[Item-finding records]
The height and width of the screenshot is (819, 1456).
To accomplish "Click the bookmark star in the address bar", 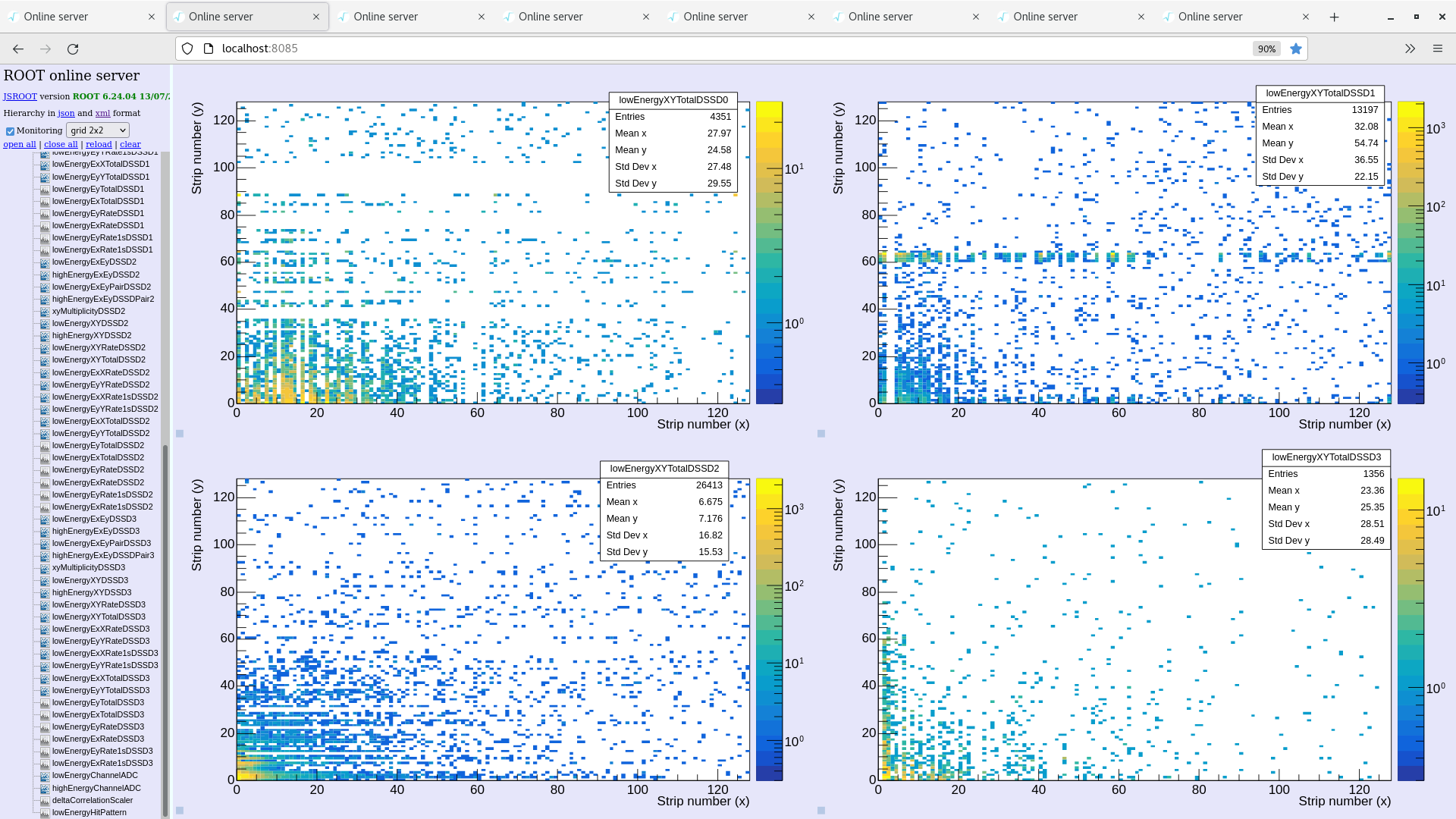I will click(x=1296, y=49).
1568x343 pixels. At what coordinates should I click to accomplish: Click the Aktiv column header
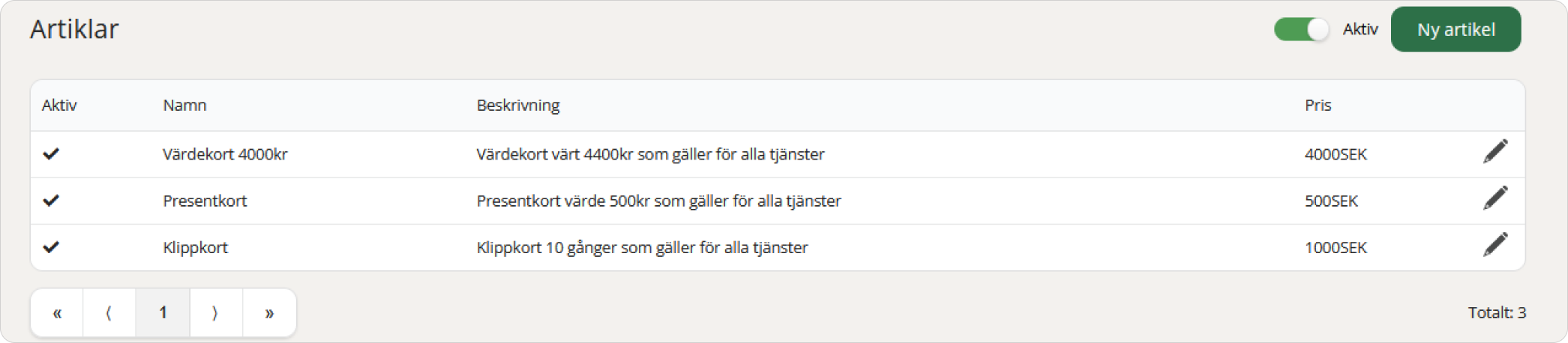(59, 106)
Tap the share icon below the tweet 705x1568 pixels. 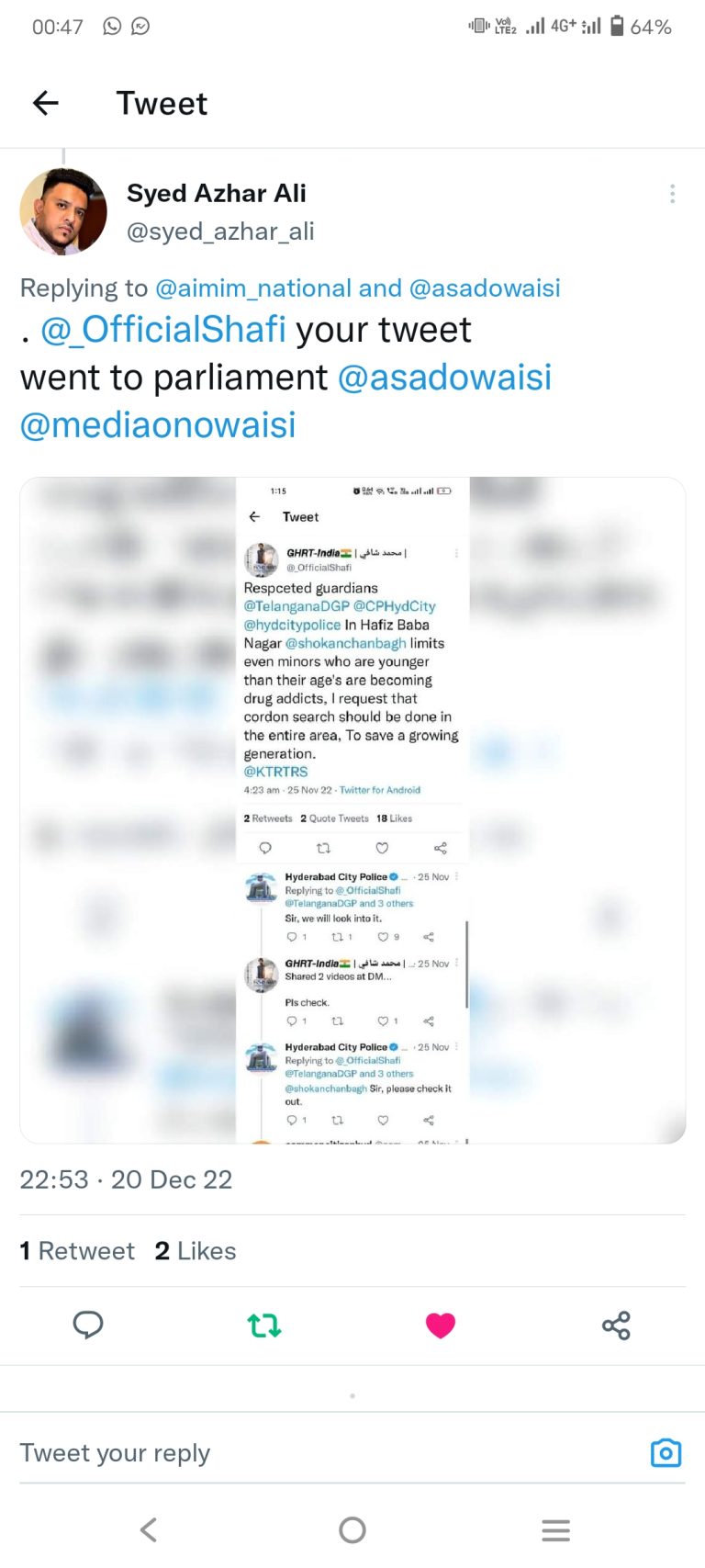tap(616, 1325)
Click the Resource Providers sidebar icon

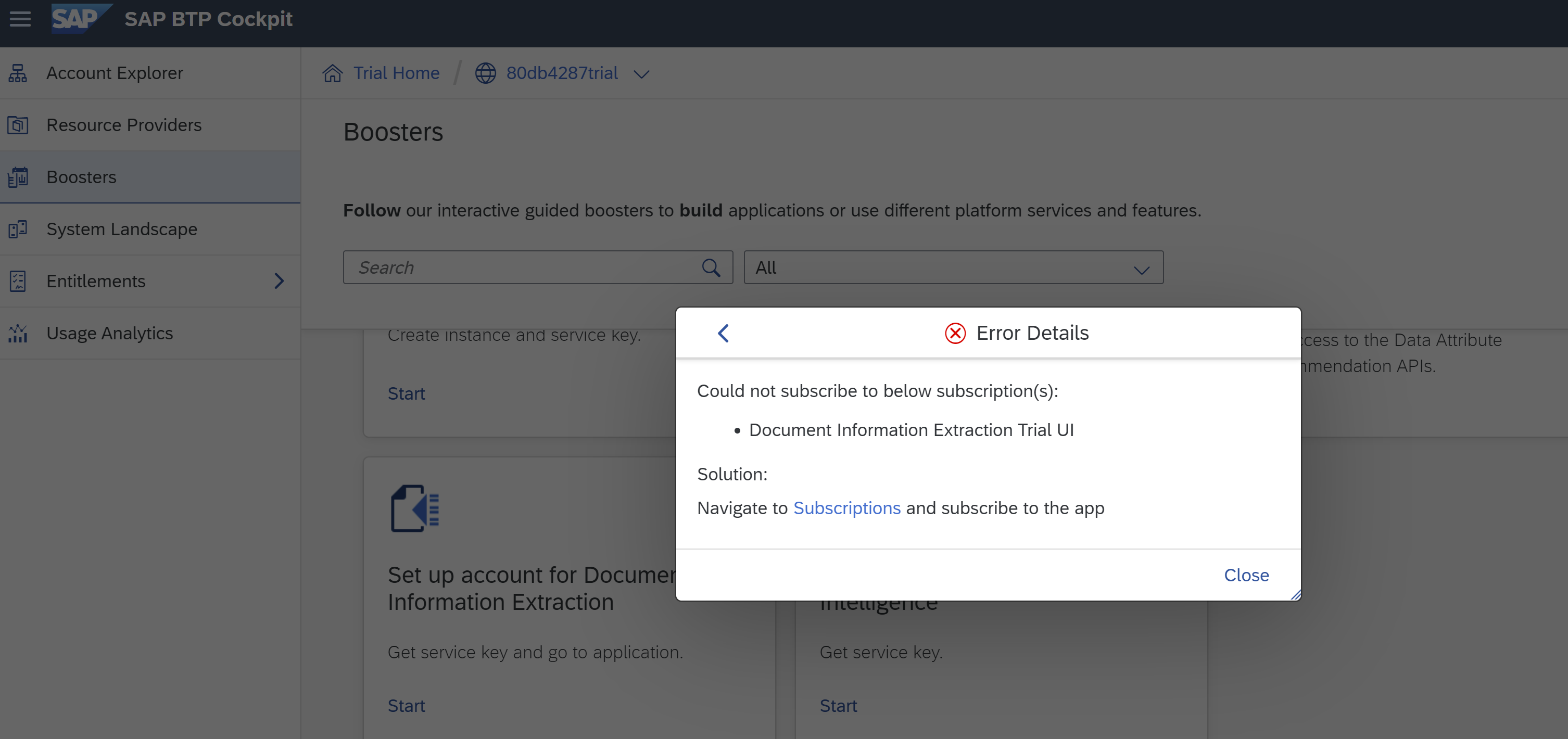click(x=18, y=125)
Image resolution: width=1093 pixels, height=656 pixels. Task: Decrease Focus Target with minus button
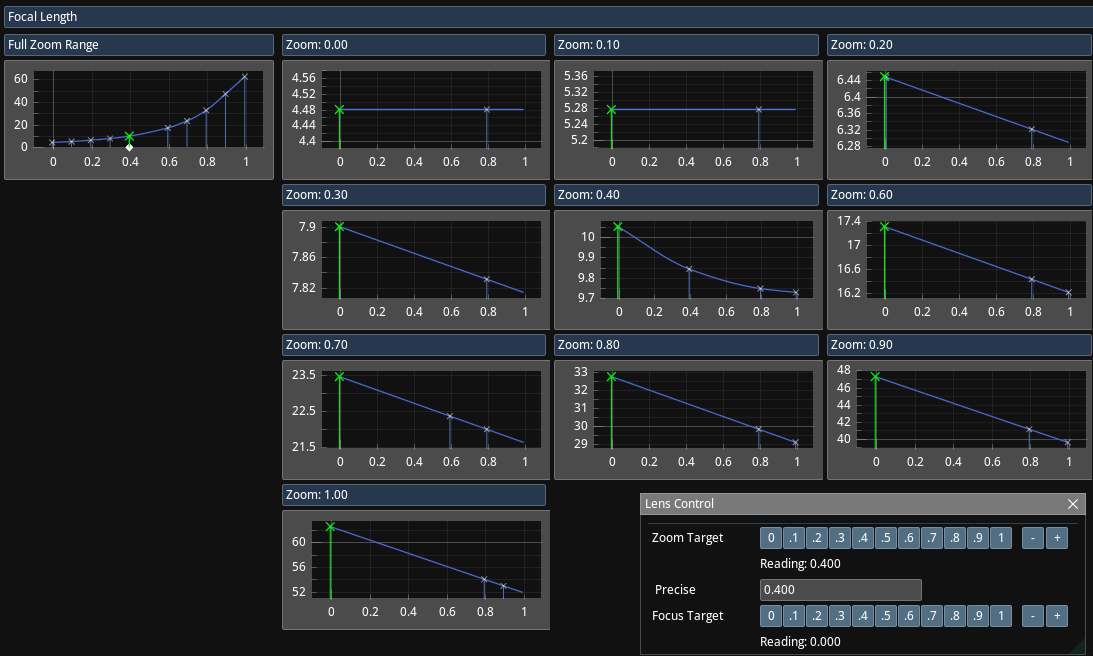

▶ _What the exercise asks_
Report how many lines in the records above contain the string "width", with case counting, and give only that number.

▶ _Final result_
2